The males’ struggles for dominance were noisy, garish affairs. Their bushy manes inflated to make them seem twice their size. That, plus snarling displays of teeth, usually caused one or the other to back down. Still, over in the main ark Nelson had witnessed one male savannah baboon spilling a rival’s entrails across the gray earth. The red-muzzled victor screamed elation across the waving grasses.

It had taken a bit longer to realize that females, too, battled over hierarchy… seldom as extravagantly as the males, and involving not so much simple breeding rights as food and status. Still, their rancor could be longer lasting, more resolute.

The troop’s dominant male stared at him, a huge brute massing at least thirty-five kilos. Scars along the creature’s grizzled flanks sketched testimony of former battles. Wherever he moved, others quickly got out of his way. The patriarch’s expression was serene.

Now there’s a bloke who gets respect.

Nelson couldn’t help thinking of his own triumphs and more frequent failures back in White Horse, where the flash of a knife sometimes decided a boy’s claim to the “tribal pinnacle” — or even his life. Girls, too, had their ways of cutting each other down. Then there were all the power pyramids of school and town, of work and society. Hierarchies. They all had that in common.

Moreover, not one of those hierarchies had appeared to want or value him. It was an uncomfortable insight, and Nelson hated the baboons all the more for making it so clear.

Nelson’s sweaty grip on the electroprod tightened as a pair of young adults, maybe twenty kilos each, settled down a few meters away to pick through each others’ fur. One adolescent turned and yawned at him, gaping wide enough to swallow Nelson’s leg up to his calf. Nelson edged away some distance before resuming with another pile of turds.

I think I might like to work with animals,” he had told them when he first arrived at Kuwenezi, his one-way air ticket used up and his supply of bootlegged Whatifs spread across the placement officer’s desk.

Shortly before making the fateful decision to come here, Nelson had seen a documentary about the canton’s scientists — Africans fighting to save Africa. It was a romantic image. So when asked what work he’d like to do as a new citizen, the first thing to come to mind had been the Ark Project. “Of course I’ll want to invest my money first I may prefer to work part-time, y’know. ”

The placement officer had glanced down at the software capsules Nelson had pirated from the White Horse office of the CBC. “Your contribution suffices for provisional admission, ” he had said. “And I think we can find you suitable work.”

Nelson grimaced at the recollection. “Right. Shoveling monkey shit. That’s real suitable.” But his money was gone now, lavished on instant new friends who proved stylishly fickle when the juice ran out. And back in Canada the CBC had sworn out a local warrant for his arrest.

The sampler beeped. Nelson wiped its tip and glanced back at the two young males. They had been joined by a small female carrying a baby. As he moved on in search of more dung, they followed him.

Nelson kept them in sight while he probed the next pile. The young female looked fidgety. She kept glancing back at the troop. After a couple of minutes, she approached one of the males and held out her baby to him.

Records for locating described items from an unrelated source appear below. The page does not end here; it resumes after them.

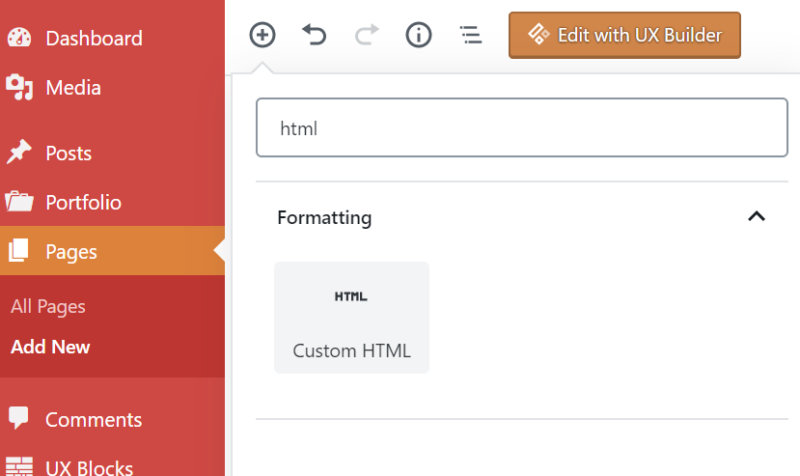Click the Comments speech bubble icon
Viewport: 800px width, 476px height.
(19, 419)
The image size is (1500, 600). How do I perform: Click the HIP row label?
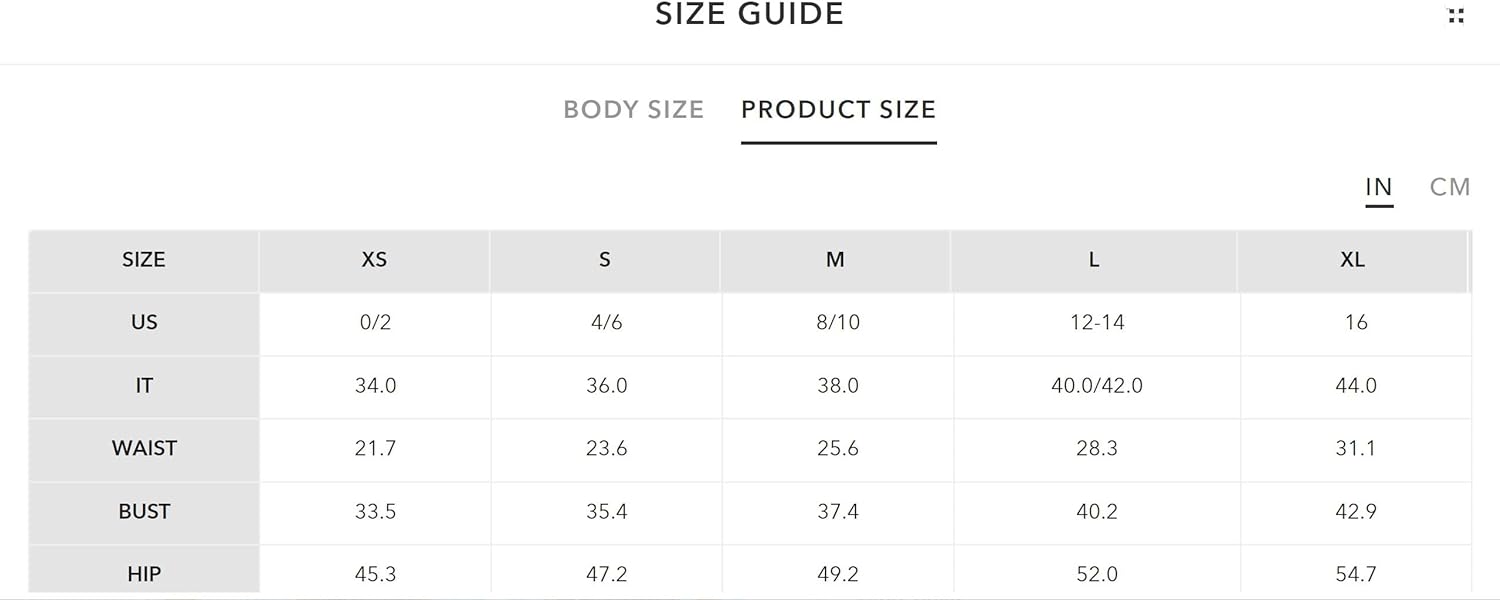coord(144,572)
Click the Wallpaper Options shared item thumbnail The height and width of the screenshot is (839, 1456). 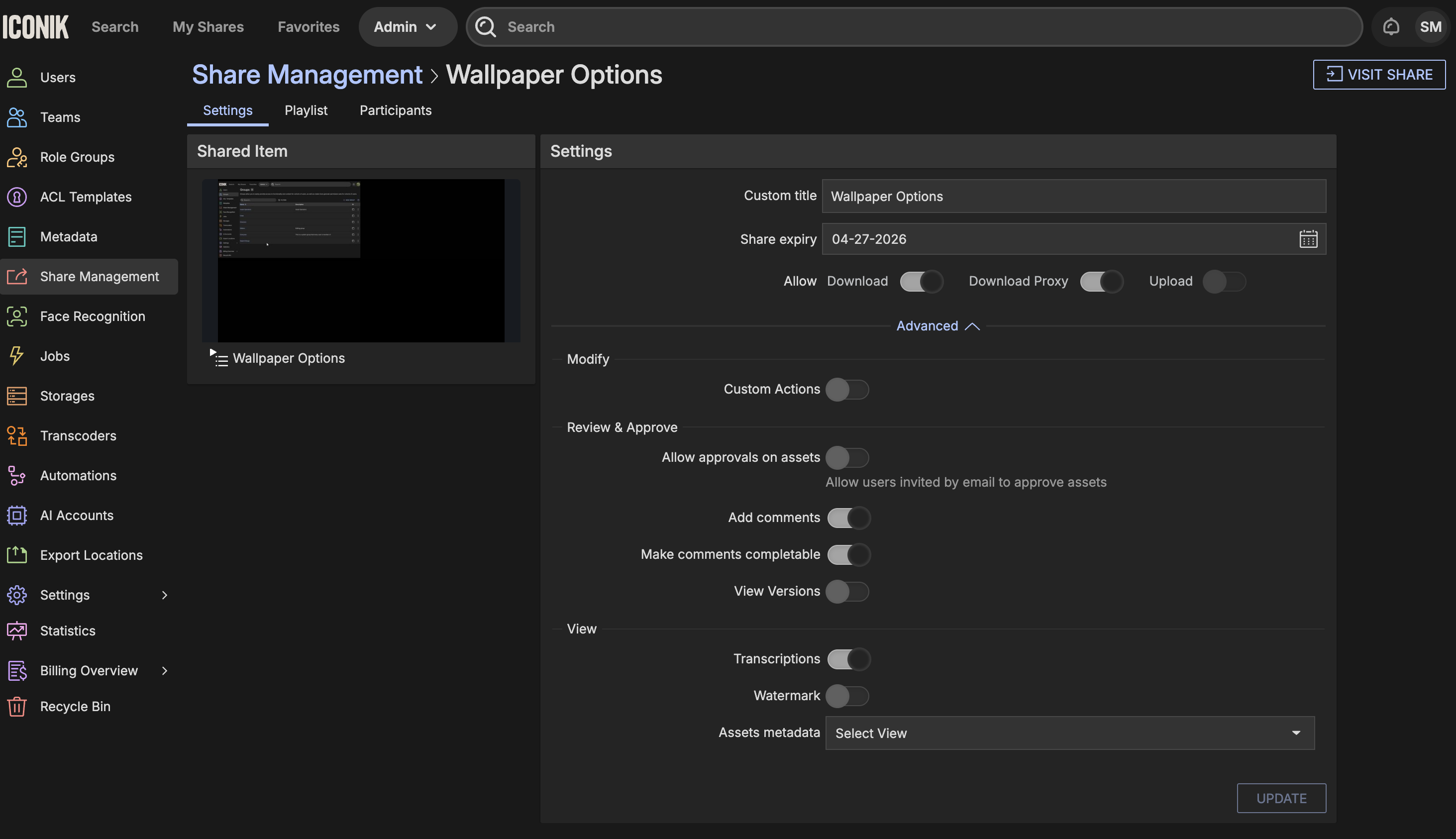coord(361,260)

After six months in the arks, Nelson had a pretty good idea what the young mother was trying to do. Adult baboons were often fascinated by babies. Top-rank females, tough mamas Nelson called them, used this to their advantage, letting others help care for their infants, as if granting their inferiors a special favor.

Other females feared uninvited attention to their offspring. Sometimes the one taking the baby never gave it back again. So a low-status mother sometimes tried to recruit protectors.

Still, this was the first time Nelson had ever seen the attempt so direct. The infant cooed appealingly at the big male, and its mother made grooming gestures. But the male only inspected the baby idly and then turned away to scratch after insects in the soil.

Nelson blinked, suddenly experiencing one of those unexpected, unwanted moments of vivid recollection. It was a memory of one Saturday night two years ago, and a girl he had met at the New Lagos Club.

The first part of that encounter had been perfection. She seemed to dial in on him from across the room, and when they danced her moves were as smooth as a rapitrans rail and just as electric. Then there were her eyes. In them he was so sure he read a promise of enthusiasm for whoever won her. They left early. Escorting her home to her tiny coldwater flat, Nelson had felt alive with anticipation.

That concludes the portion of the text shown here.